Ainda em nota, a unidade explica que o médico Bolivar Guerrero não pertence ao quadro societário da empresa e deu detalhes sobre a internação da paciente.

"Data da internação da paciente 01/06/2022. Acomodação: apartamento privativo com direito a acompanhante. Paciente recusa-se a sair da unidade, (transferida). Todo custo da paciente é mantido pelo cirurgião, inclusive com atendimentos externos". finalizaram

CREMERJ

Em nota, o Conselho Regional de Medicina do Estado informou que apura o caso. "Tendo conhecimento do caso pela imprensa, o Conselho Regional de Medicina do Estado do Rio de Janeiro (Cremerj) abriu sindicância para apurar os fatos. Todo procedimento segue em sigilo de acordo com os ritos do Código de Processo Ético-Profissional."

O caso

O cirurgião plástico equatoriano Bolivar Guerrero Silva, de 63 anos, foi preso nesta segunda-feira (18) sob acusação de manter uma paciente em cárcere privado. A denúncia aponta que a paciente era mantida em cárcere privado na unidade de saúde por cerca de dois meses após um procedimento estético na barriga dela ter dado errado. A família foi quem procurou a delegacia para falar sobre a situação da mulher.

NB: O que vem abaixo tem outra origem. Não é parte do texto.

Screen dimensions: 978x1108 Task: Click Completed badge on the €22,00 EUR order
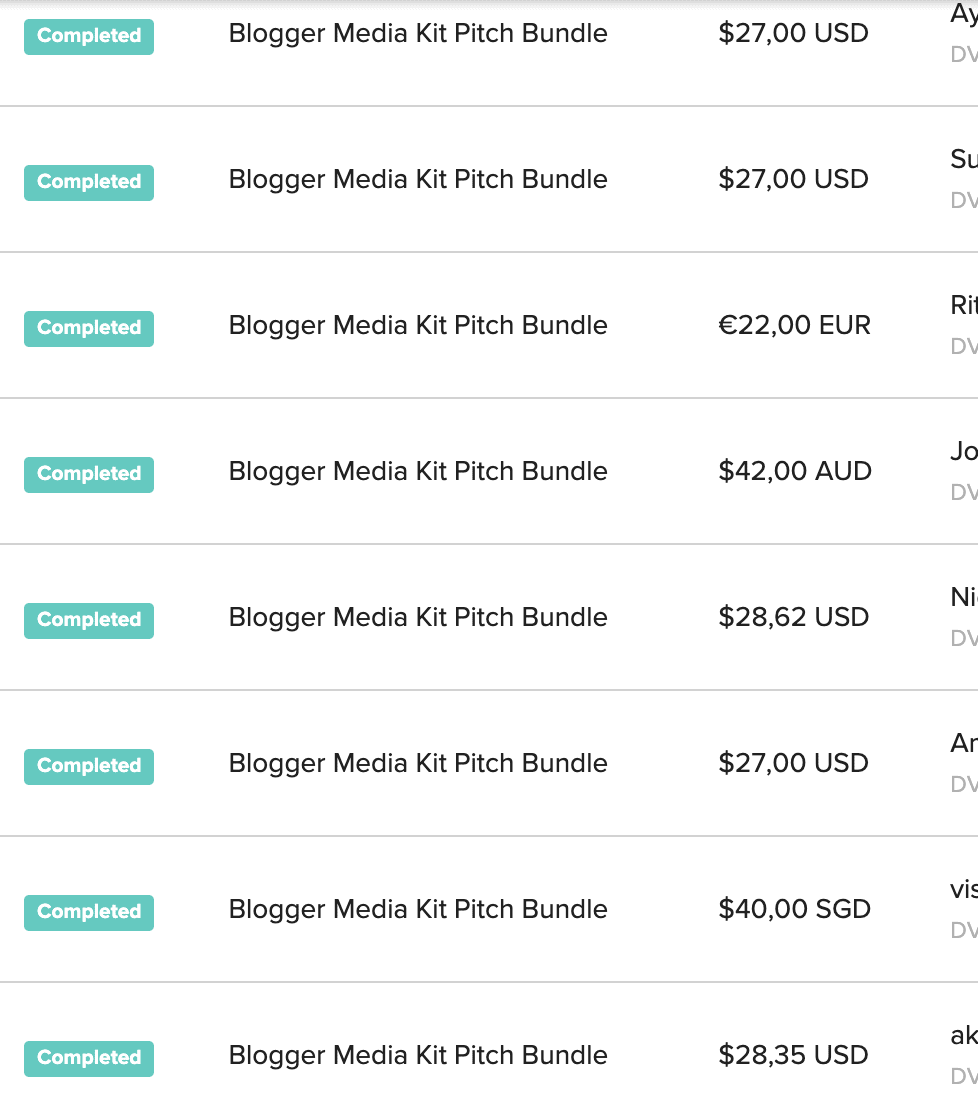click(89, 328)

A paciente realizou uma abdominoplastia no início de março e precisou voltar em junho para se submeter a mais três intervenções. No retorno, contudo, o procedimento apresentou problemas e ela teve complicações com um dos pontos da barriga necrosado. Os familiares acusam o médico, que administra a clínica de cirurgia plástica, de impedir a mulher de ser transferida da unidade particular para outro hospital.